I didn’t need her attitude in my face. I shoved her back. “I know that! And I promised him I’d end this. But if the animals they used years ago have changed, then there might not even be anything of value for them here. Except for that one vial.”
“You’d take that chance? Just so we can spare their lives?” She scoffed, twisting her aged face into more of a prunish scowl. “Of course, he had to have trusted a…a wimp to deal with this. Some animal rights, soft-hearted weakling—”
I punched her. Dammit. I was done with her attitude. I would leave here doing the right thing. It was who I was. Who I really was. I had my flaws but I wasn’t weak—even if I wasn’t so hardened to declare other deaths without flinching. She didn’t know
me. And more than I could count on my flaws to define me, I knew I could trust my gut. And it was foolhardy to obliterate an entire subspecies of animals without thinking it through.
I was on board with removing that last vial. It would be too easy for Tami to get a hold of it and do much damage. Without that vial, we’d buy time. Later, someone could resume work with the axolotls here, someone with the right intentions.
Beneath my fury and hesitation to follow this woman’s plan, I couldn’t silence a niggling voice.
What if, by destroying these beta axolotls, we’d lose something we can’t get back?
What if there was something in these seemingly weaker salamanders that might reclaim the hope Rosa had long ago? For a real cure, like they’d aimed for in the beginning. Something that could help people with lung cancer, like Sue at that vet’s office in Texas, or people with chronic illnesses, like Zero with his cystic fibrosis. What if the secret in these lakes held a step for something better? I couldn’t erase that chance.

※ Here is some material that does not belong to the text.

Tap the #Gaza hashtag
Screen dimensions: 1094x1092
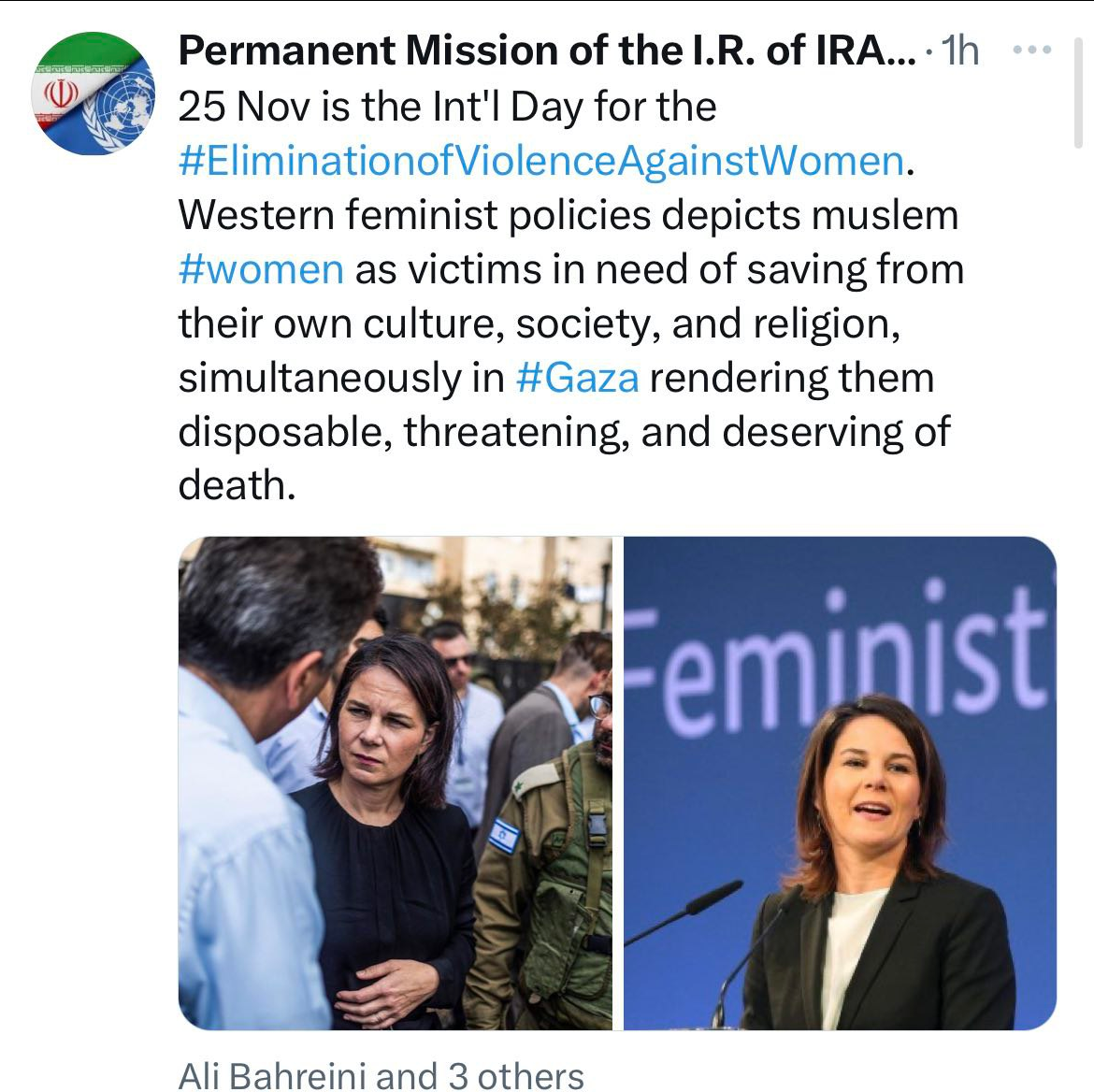tap(577, 378)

“You b—” She lunged for me, one hand on her jaw.
I shook out the pain in my knuckles and stepped back at her approach. Luke rushed forward next to me.
Tramer beat him to us with his gun pointed at Elena. She ceased coming at me when the safety clicked. “First things first,” he said. “Where is that last vial? We need that out of the way before we decide anything about those things in the water.” He nodded at me. “I agree with her. There’s no reason to kill those things without knowing more first.”

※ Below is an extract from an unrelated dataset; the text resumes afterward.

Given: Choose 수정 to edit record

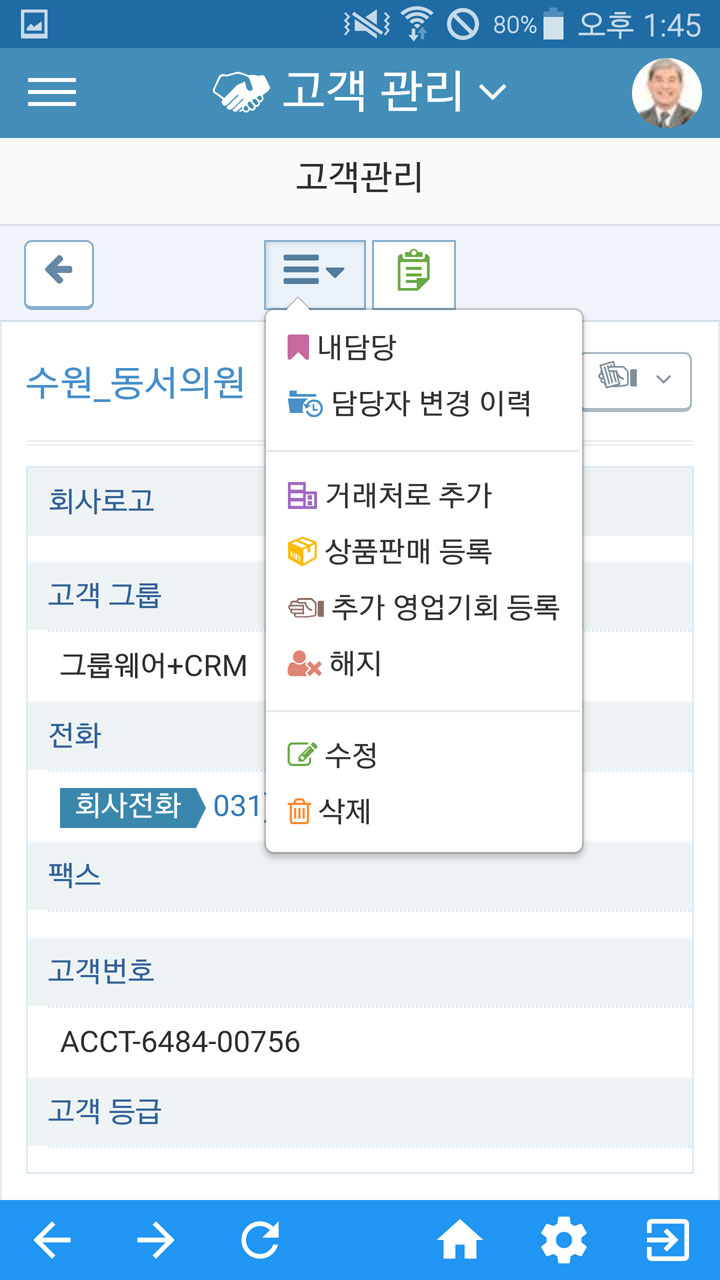Looking at the screenshot, I should [x=332, y=755].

More support. My gut instinct was right, as was Tramer’s. And Luke’s. Obviously, we needed to destroy the vial, and after that, there wouldn’t be an immediate threat. Tami would have to work harder for the DNA she needed. Then once we destroyed Scott’s data that would identify the beta subspecies, Tami would have to start from scratch.
Elena stood up straight. She tugged one hand at the hem of her shirt and smoothed the other over her jaw. Redness rose beneath her tan skin. I didn’t flinch at even a fraction of guilt. It was time she got off her high horse.